# Convolutions 

In [None]:
import torch 
from torch import nn

In [3]:
# Cross Correlation/convolution:

def corr2d(X, K): 
    h, w = K.shape
    Y = torch.zeros((X.shape[0] - h + 1, X.shape[1] - w + 1))
    for i in range(Y.shape[0]):
        for j in range(Y.shape[1]):
            Y[i, j] = torch.sum((X[i: i + h, j: j + w] * K))
    return Y

In [6]:
# Example:
X = torch.tensor([[0.0, 1.0, 2.0], [3.0, 4.0, 5.0], [6.0, 7.0, 8.0]])
K = torch.tensor([[0.0, 1.0], [2.0, 3.0]])
corr2d(X, K)

tensor([[19., 25.],
        [37., 43.]])

# Convolution_Layer 

In [25]:
class Conv2D(nn.Module):
    def __init__(self, kernel_size):
        super().__init__
        self.weight = nn.Parameter(torch.rand(kernel_size))
        self.bias = nn.Parameter(torch.zeros(1))
        
    def forward(self,x):
        return corr2d(x,self.weight) + self.bias
        
# number of parameters = number_of_kernels *(size of kernels + 1)

In [26]:
# Edge detection:

X = torch.ones((6, 8))
X[:, 2:6] = 0
X

tensor([[1., 1., 0., 0., 0., 0., 1., 1.],
        [1., 1., 0., 0., 0., 0., 1., 1.],
        [1., 1., 0., 0., 0., 0., 1., 1.],
        [1., 1., 0., 0., 0., 0., 1., 1.],
        [1., 1., 0., 0., 0., 0., 1., 1.],
        [1., 1., 0., 0., 0., 0., 1., 1.]])

In [27]:
K = torch.tensor([[1.0, -1.0]])
Y = corr2d(X, K)
Y

# we can see, we detect 1 for the edge from white to black and -1 for the edge from black to white.
# All other outputs take value 0.

tensor([[ 0.,  1.,  0.,  0.,  0., -1.,  0.],
        [ 0.,  1.,  0.,  0.,  0., -1.,  0.],
        [ 0.,  1.,  0.,  0.,  0., -1.,  0.],
        [ 0.,  1.,  0.,  0.,  0., -1.,  0.],
        [ 0.,  1.,  0.,  0.,  0., -1.,  0.],
        [ 0.,  1.,  0.,  0.,  0., -1.,  0.]])

In [28]:
Conv2D

__main__.Conv2D

In [36]:
conv2d = nn.Conv2d(1,1, kernel_size=(1, 2), bias=False)

X = X.reshape((1, 1, 6, 8))
Y = Y.reshape((1, 1, 6, 7))

for i in range(15):
    Y_hat = conv2d(X)
    l = (Y_hat - Y) ** 2
    conv2d.zero_grad()
    l.sum().backward()
    # Update the kernel
    conv2d.weight.data[:] -= 3e-2 * conv2d.weight.grad
    if (i + 1) % 2 == 0:
        print(f'batch {i + 1}, loss {l.sum():.3f}')

batch 2, loss 10.863
batch 4, loss 2.809
batch 6, loss 0.875
batch 8, loss 0.312
batch 10, loss 0.120
batch 12, loss 0.048
batch 14, loss 0.019


In [39]:
conv2d.weight

Parameter containing:
tensor([[[[ 1.0100, -0.9871]]]], requires_grad=True)

# Padding

In [48]:
def comp_conv2d(conv2d, X):
    X = X.reshape((1, 1) + X.shape)
#     print(X.shape)
    Y = conv2d(X)
    return Y.reshape(Y.shape[2:])

# Padding=1 implies we are adding a row and column on either sides of our image
# inshort we are adding 1 rows in either side and 1 columns in either sides.
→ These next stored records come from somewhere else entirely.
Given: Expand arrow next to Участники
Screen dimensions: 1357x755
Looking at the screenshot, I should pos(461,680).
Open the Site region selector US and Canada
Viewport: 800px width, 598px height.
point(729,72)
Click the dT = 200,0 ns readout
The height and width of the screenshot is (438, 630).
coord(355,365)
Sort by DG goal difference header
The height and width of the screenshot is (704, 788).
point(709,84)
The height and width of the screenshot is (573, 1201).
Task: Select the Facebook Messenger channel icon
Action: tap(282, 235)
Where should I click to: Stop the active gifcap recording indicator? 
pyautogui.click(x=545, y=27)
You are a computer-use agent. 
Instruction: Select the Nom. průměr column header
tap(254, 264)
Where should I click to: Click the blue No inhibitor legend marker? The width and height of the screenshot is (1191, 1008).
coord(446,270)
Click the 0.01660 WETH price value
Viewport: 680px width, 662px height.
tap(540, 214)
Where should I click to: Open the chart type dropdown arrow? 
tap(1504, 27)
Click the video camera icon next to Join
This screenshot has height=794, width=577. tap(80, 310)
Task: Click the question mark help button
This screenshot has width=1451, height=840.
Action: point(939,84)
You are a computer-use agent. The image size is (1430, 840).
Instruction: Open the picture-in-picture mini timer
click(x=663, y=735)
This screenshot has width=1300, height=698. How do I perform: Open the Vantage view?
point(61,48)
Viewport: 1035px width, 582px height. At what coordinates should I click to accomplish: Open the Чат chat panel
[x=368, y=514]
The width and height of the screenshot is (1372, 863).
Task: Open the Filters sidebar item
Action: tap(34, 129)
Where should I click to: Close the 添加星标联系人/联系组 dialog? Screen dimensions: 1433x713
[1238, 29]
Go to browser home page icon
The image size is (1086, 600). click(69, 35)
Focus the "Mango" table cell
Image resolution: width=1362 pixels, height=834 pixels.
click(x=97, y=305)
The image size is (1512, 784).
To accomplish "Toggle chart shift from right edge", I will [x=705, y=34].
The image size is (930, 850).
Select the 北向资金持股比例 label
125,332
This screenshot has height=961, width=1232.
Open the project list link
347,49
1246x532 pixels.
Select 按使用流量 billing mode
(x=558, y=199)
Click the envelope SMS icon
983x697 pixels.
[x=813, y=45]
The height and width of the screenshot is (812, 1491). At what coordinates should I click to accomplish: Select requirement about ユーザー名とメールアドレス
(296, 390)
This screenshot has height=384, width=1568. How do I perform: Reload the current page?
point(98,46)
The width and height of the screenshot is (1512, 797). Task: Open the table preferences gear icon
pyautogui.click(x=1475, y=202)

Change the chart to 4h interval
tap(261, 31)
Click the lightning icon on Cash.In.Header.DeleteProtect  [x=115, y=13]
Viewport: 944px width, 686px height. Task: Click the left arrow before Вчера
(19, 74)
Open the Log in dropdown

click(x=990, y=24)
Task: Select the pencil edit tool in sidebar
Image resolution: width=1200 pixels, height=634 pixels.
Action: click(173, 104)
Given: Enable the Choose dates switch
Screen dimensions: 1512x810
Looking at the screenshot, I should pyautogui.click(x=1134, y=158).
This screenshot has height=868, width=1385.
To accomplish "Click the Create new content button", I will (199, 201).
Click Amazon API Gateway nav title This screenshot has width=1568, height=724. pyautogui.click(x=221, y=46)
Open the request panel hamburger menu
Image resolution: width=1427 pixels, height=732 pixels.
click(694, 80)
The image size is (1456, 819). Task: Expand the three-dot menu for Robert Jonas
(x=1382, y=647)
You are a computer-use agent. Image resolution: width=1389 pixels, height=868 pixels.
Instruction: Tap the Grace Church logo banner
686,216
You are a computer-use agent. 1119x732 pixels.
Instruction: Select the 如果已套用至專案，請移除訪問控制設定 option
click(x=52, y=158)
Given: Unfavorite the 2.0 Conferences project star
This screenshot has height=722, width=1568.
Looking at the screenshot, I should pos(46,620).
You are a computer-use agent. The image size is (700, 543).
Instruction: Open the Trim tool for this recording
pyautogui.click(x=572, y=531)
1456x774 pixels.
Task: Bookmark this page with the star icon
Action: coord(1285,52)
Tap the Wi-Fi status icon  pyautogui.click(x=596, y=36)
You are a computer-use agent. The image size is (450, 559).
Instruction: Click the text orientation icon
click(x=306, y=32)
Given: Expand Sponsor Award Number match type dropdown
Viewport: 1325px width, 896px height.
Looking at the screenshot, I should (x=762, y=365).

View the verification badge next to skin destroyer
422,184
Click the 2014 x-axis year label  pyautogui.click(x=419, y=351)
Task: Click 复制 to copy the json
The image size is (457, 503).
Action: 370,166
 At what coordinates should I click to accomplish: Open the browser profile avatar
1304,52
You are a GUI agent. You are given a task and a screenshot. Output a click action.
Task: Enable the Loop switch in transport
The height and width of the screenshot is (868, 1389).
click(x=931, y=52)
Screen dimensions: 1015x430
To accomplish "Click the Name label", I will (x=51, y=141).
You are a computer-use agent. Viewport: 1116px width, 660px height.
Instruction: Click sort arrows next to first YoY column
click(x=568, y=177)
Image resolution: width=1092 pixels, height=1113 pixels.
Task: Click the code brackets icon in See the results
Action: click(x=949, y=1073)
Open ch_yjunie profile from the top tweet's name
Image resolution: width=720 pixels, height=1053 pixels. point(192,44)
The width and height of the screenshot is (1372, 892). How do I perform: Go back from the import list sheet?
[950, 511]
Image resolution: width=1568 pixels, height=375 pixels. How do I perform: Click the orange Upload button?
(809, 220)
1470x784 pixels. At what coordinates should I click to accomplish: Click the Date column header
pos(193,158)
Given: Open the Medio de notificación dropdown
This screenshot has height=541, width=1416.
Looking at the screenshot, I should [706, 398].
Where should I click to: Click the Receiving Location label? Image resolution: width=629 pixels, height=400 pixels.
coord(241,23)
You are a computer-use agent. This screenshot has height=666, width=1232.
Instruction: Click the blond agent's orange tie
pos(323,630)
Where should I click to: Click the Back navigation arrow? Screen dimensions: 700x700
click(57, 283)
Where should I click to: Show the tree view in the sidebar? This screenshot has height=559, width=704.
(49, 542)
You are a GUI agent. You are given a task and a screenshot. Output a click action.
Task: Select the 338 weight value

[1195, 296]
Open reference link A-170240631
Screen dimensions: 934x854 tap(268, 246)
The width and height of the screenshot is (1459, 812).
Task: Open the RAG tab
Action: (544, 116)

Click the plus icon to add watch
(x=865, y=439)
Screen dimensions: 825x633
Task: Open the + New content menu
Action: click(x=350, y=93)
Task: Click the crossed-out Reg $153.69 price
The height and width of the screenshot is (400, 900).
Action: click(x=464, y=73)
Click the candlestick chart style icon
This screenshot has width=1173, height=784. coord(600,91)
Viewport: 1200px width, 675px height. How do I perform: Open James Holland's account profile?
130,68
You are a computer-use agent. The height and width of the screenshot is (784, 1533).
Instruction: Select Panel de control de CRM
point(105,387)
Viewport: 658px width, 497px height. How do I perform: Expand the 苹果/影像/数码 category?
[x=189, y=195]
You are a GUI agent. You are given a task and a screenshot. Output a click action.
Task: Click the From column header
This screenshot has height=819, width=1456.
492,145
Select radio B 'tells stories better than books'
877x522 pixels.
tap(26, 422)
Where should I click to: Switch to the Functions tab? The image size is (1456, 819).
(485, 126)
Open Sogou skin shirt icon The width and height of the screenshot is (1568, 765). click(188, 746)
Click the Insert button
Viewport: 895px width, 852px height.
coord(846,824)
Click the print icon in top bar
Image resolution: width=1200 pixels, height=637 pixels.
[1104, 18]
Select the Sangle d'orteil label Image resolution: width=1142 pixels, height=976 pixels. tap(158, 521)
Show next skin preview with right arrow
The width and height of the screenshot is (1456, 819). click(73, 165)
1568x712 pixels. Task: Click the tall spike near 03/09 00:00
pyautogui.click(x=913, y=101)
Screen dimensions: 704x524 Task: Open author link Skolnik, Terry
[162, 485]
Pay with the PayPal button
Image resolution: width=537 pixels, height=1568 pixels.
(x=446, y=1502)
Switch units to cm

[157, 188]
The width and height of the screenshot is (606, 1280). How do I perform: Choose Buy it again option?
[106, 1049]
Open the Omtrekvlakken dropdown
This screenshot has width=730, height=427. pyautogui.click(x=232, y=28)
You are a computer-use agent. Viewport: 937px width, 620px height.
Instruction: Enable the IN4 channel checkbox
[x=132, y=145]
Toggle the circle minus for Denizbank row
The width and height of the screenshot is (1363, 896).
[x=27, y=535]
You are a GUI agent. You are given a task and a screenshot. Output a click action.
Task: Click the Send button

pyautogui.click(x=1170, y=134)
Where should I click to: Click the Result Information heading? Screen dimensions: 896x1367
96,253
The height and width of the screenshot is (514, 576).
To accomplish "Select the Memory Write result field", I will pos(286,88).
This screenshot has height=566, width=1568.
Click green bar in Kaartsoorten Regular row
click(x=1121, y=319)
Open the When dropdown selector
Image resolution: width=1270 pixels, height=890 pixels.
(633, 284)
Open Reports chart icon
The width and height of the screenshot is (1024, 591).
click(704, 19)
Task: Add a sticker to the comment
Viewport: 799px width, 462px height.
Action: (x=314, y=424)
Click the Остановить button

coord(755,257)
# => Image becomes 10*10 convolues with 3*3 ==> 8*8
conv2d = nn.Conv2d(1, 1, kernel_size=3, padding=1)
X = torch.rand(size=(8, 8))
comp_conv2d(conv2d, X).shape

torch.Size([8, 8])

In [49]:
X.shape

torch.Size([8, 8])

In [52]:
# here padding (2,1) implies we are adding 2 rows on either side and 1 column o either side of our image

# => Image becomes as 12*10 convolues with 5*3 ==> (12-5+1)*(10-3+1) ==> 8*8 
conv2d = nn.Conv2d(1, 1, kernel_size=(5, 3), padding=(2, 1))
comp_conv2d(conv2d, X).shape

torch.Size([8, 8])

# Striding

In [55]:
# Stride is 2 means we are shifing twice fast
conv2d = nn.Conv2d(1, 1, kernel_size=3, padding=1, stride=2)
comp_conv2d(conv2d, X).shape

torch.Size([4, 4])

In [58]:
# Here we have image 8*8 with padding (0,1) => 8*10
# 8*10 convlues with (3,5) with stride (3,4) ==>
# Positions of left top (0,0),(0,4),(3,0),(3,4) that's it...==> 2*2 
conv2d = nn.Conv2d(1, 1, kernel_size=(3, 5), padding=(0, 1), stride=(3, 4))
comp_conv2d(conv2d, X).shape

torch.Size([2, 2])

# Summary

### Thus Padding can increase the height and width of the output. This is often used to give the output the same height and width as the input.

### The stride can reduce the resolution of the output, for example reducing the height and width of the output to only  1/n  of the height and width of the input ( n  is an integer greater than  1 ).

### Padding and stride can be used to adjust the dimensionality of the data effectively.